Blogs > Revolutionary Moments > Unpacking the Arab Uprisings (Part 2)

Oct 24, 2013

Unpacking the Arab Uprisings (Part 2)


tags: Syria,revolution,Egyptian Revolution,arab uprising

I would like to continue the unpacking I started in the first post (here) by addressing a methodological point about the question causality.

We need to separate the question of causality into two parts, in the Syrian and other cases: 1) What caused the uprising? And 2) What perpetuates the uprising? The answers are different. The first deals primarily with local factors and the second with a combination of factors tilting towards external ones.

Even in dealing with the first question of causes, we must separate the structural from the circumstantial, by separating between the large structural reservoir of causes that built over time and the immediate causes that instigated social mobilization on a large scale.

Syria, is a good case here.

Herein, I will address the question of structural causes. The question of what instigated the uprising is less complex, and merits a detailed treatment once more information is available, though the facts are not too controversial. Inspired by the Tunisian and Egyptian experiences just one to two months prior, the narrative of the young kids who called for the regime’s fall on the walls of their school in Der`a constituted the first flame that ignited the heap of hay accumulating for decades. Surely, the local strongmen’s brutal response guaranteed the wider mobilization there at first, but it was bound to happen after a few such dissenting attempts. The same incident, if it had occurred one year prior, would have fizzled out within days, if not less. However, the regional domino effect and the continuing collective focus on the broader context gave that incident prominence while changing the calculus of individuals vis-à-vis the risk and potential success of taking to the streets en mass, especially in the more rural areas and small towns. The rest is bloody history.

The set of structural causes that I would like to highlight, beyond the constant factor of repression, relate to political-economic factors that have engulfed Syria since 1986, when the regime effectively began shifting its social and political alliances from labor to business. Namely, I am referring to the growing relationship in the past few decades between the political and economic elite in Syria, and its continued policy implications for nearly twenty-five years. This new nexus of power pervades most global political economies but produces deleterious effects to the extent that the context allows. In many developing countries, including Syria, it is associated with the protracted process related to the unraveling of the state-centered economy, which also constitutes the rolling back of redistributive policies on which the masses increasingly relied in the absence of economic growth. I must caution in the same breath against the emphasis on such factors as singular causes for the uprisings, in Syria or elsewhere. Instead, I address this factor as a central one, not the only, one. Thus, this cannot be a comprehensive account of structural causes.
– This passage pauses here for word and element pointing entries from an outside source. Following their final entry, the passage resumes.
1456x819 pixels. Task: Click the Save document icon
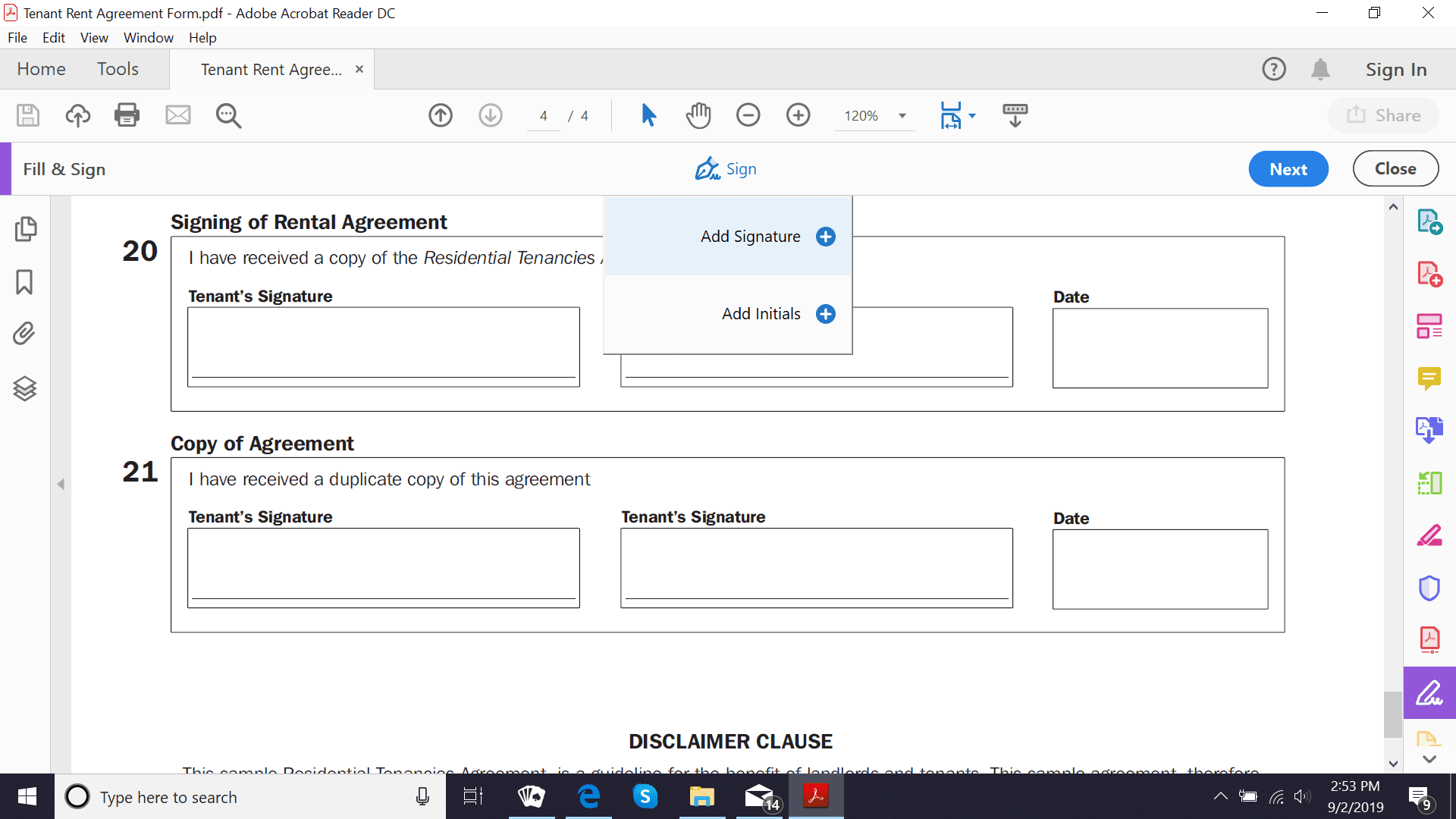[x=26, y=115]
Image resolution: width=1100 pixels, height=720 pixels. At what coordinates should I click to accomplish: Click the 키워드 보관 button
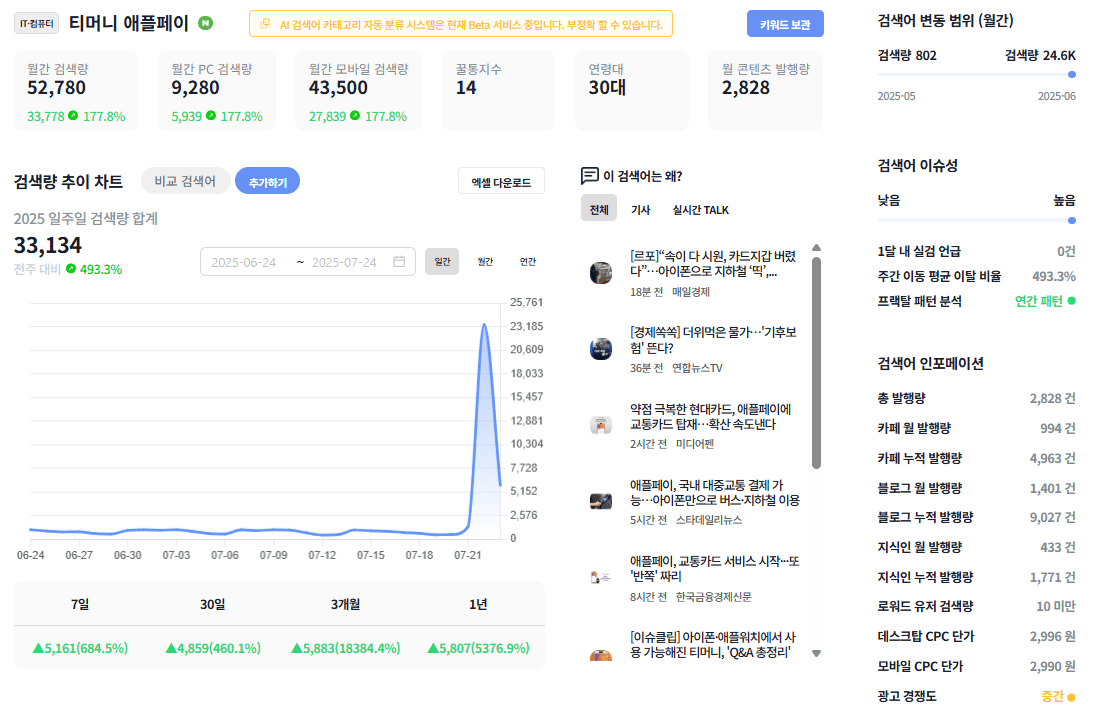(785, 24)
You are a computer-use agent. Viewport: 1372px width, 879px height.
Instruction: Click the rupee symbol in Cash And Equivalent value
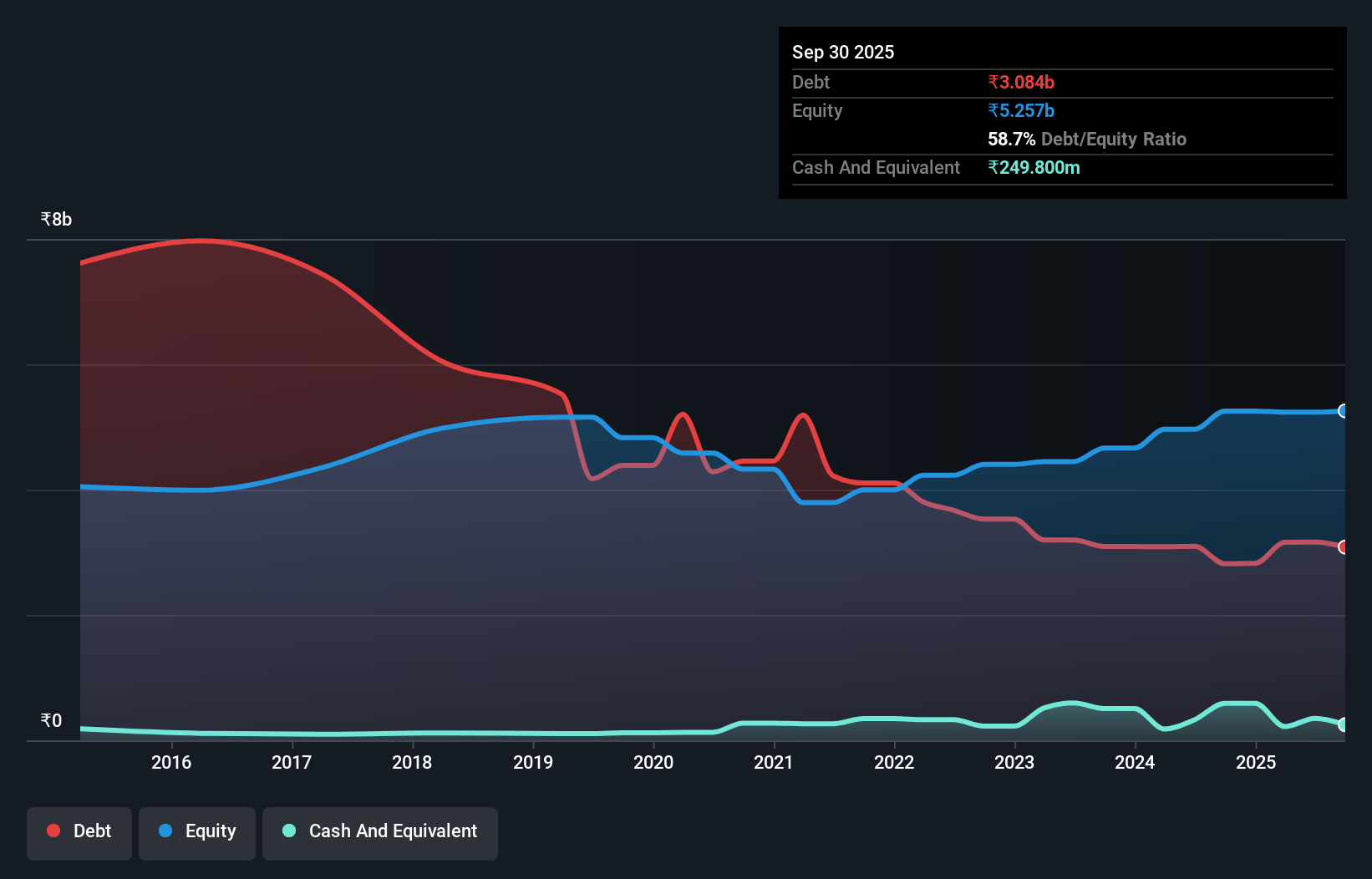(994, 168)
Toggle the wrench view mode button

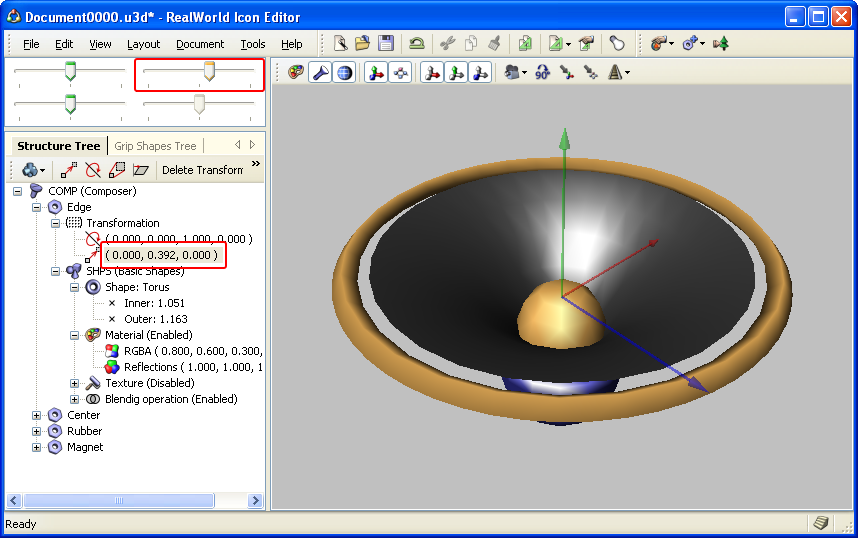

Politically, the new nexus of power between the political and economic elite in Syria seems to have buttressed authoritarian rule in Syria over the past two decades, whether or not other factors contributed to this outcome. This is not simply a function of “support” for the status quo by beneficiary elites, for this is the norm nearly everywhere. It is also a form of legitimation of a changing status quo because the corollary of this particular nexus of power involves various forms of “liberalization” or state retreat: this includes a “budding,” “growing,” or seemingly “vibrant” civil society that may be considered a sign of political “opening;” a “freer” economic environment in which the state gives up its monopoly over some sectors of the economy; and a large “private” sector that purportedly grows at the expense of the state-run “public” sector, giving way to a broader dispersion of resources with economically democratizing effects. Though these outcomes are pleasing to some external actors (including that amorphous conception, “the international community”), they are not felt in any positive manner by the overwhelming majority of the population, who must fend for themselves as public provisions, jobs, and welfare dwindle. Quite the contrary, the majority of the Syrian people have seen their fortunes decline with the deepening of this alliance between state and big business since the mid 1980s.